**Problem**
Rewrite the records below as a two-column CSV with the columns "prompt" and "location," with one row for each request holding its text and its answer, each in a single quoted field with any line breaks replaced by spaces. Leave the pictures out of the output.

— Start of Records to process —

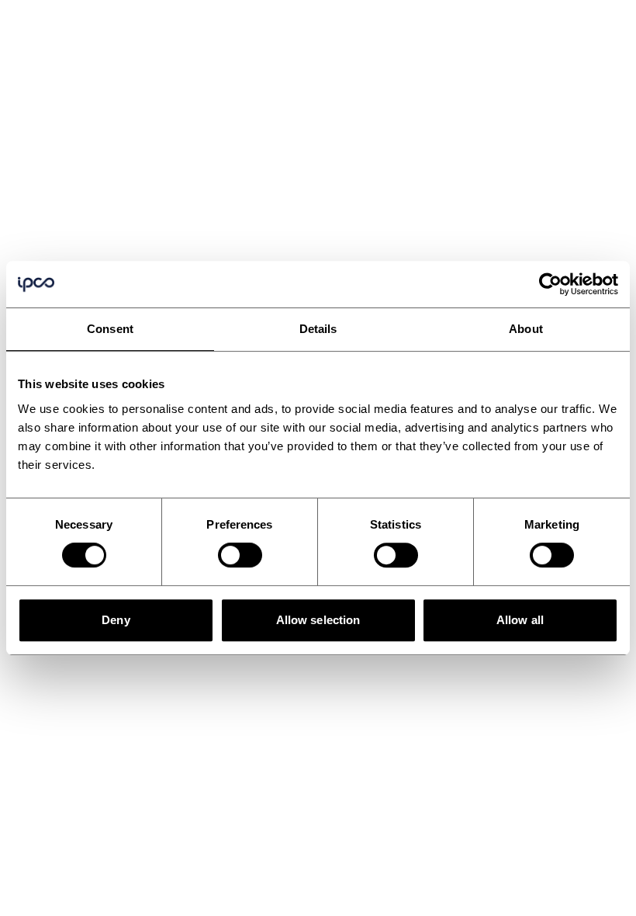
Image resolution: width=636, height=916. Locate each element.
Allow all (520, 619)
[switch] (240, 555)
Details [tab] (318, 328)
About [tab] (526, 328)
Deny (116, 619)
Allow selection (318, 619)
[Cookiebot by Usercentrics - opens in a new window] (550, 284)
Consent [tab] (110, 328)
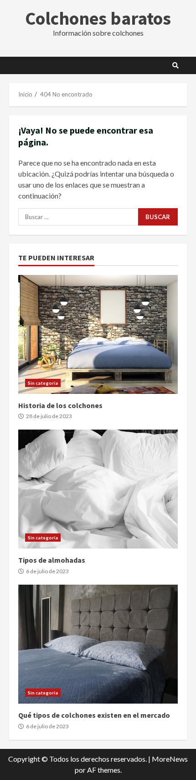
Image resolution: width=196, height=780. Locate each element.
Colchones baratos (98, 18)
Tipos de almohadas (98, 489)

— End of Records to process —

**Task solution**
prompt,location
"Image resolution: width=636, height=916. Locate each element. Allow all","(520, 619)"
"[switch]","(240, 555)"
"Details [tab]","(318, 328)"
"About [tab]","(526, 328)"
"Deny","(116, 619)"
"Allow selection","(318, 619)"
"[Cookiebot by Usercentrics - opens in a new window]","(550, 284)"
"Consent [tab]","(110, 328)"
"Image resolution: width=196, height=780. Locate each element. Colchones baratos","(98, 18)"
"Tipos de almohadas","(98, 489)"